- [Problem]: Summarize the post on faith in two sentences.

- [Extracted text]:

Monday, May 29, 2017

I Believe in God

अर्श पे तू, ज़मीं पे तू। जिसकी पहुँच जहां तलक, उसके लिए वहीँ पर तू।
(Realm of God begins where our limits end.)

The word “Faith” is the ultimate way to stop wondering. Faith is considered a virtue, perhaps the highest virtue of all, and as such “I just have faith” is a proudly virtuous way of saying you’re done wondering, stopped reasoning, stopped thinking logically. We don’t feel or experience faith, we have it, as though it’s a permanent possession. Your faith is with you always, not in waves of certainty amidst your doubts, but a conviction made and held once and for all.

Unlike other animals, we are gifted with the power of imagination. And we can imagine there are unlimited possibilities (in a way it negates the assumption that other animals cannot think)- we can imagine a ravan with ten heads, a Devi (Mother Nature) with eight arms, a bhim with strength of ten thousand elephants. This 'unlimited possibility' is imagined and personified by us the God. At the same time we are aware of our own physical, mental and perceptual limitations. This gap between the limits and the limitless is our God and our prayer; our faith is directed towards bridging this gap. Now we begin to realise that 'faith', after all, is not so unreasonable.

According to Wikipedia, “Faith is confidence or trust in a person, thing, deity, or in the doctrines or teachings of a religion or view (e.g. having strong political faith). It can also be belief that is not based on proof. The word faith is often used as a substitute for hope, trust or belief.  In religion, faith often involves accepting claims about the character of a deity, nature, or the universe. While some have argued that faith is opposed to reason, proponents of faith argue that the proper domain of faith concerns questions that cannot be settled by evidence.”

- [Provided data]:
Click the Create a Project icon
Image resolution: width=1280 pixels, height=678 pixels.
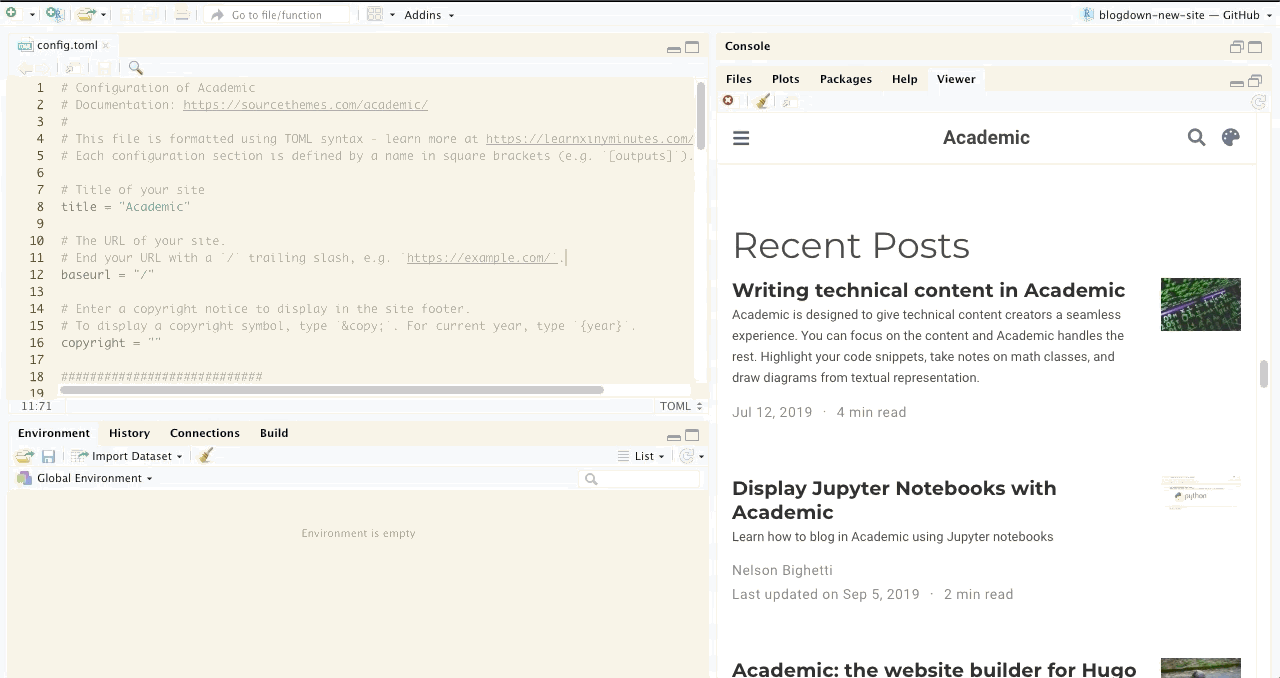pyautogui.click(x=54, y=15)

--

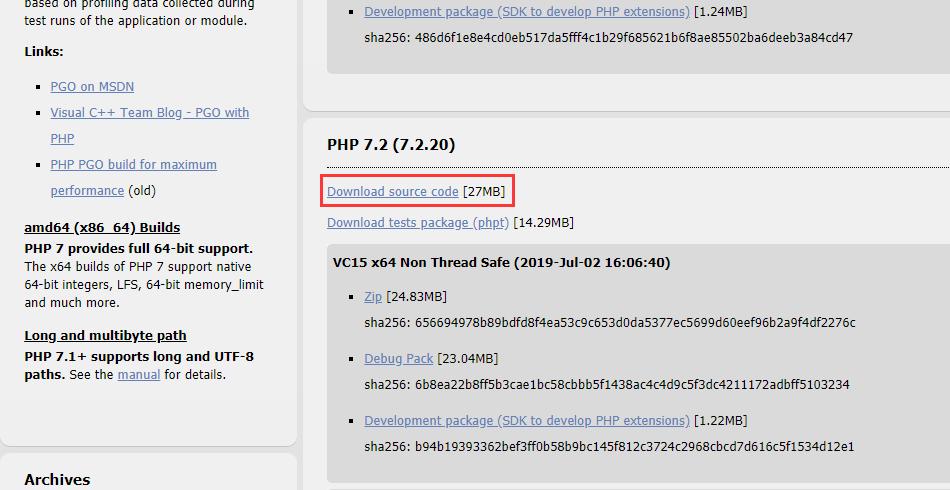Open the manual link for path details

- [Response]: The post describes faith, often seen as a virtue, as a way of saying one has stopped wondering and reasoning, held as a permanent conviction rather than felt in waves amid doubt. It then says humans imagine unlimited possibilities while knowing their own limits, that the gap between the limits and the limitless is our God, and that faith, aimed at bridging this gap, is not so unreasonable, before closing with a Wikipedia definition of faith as confidence, trust, or belief not based on proof.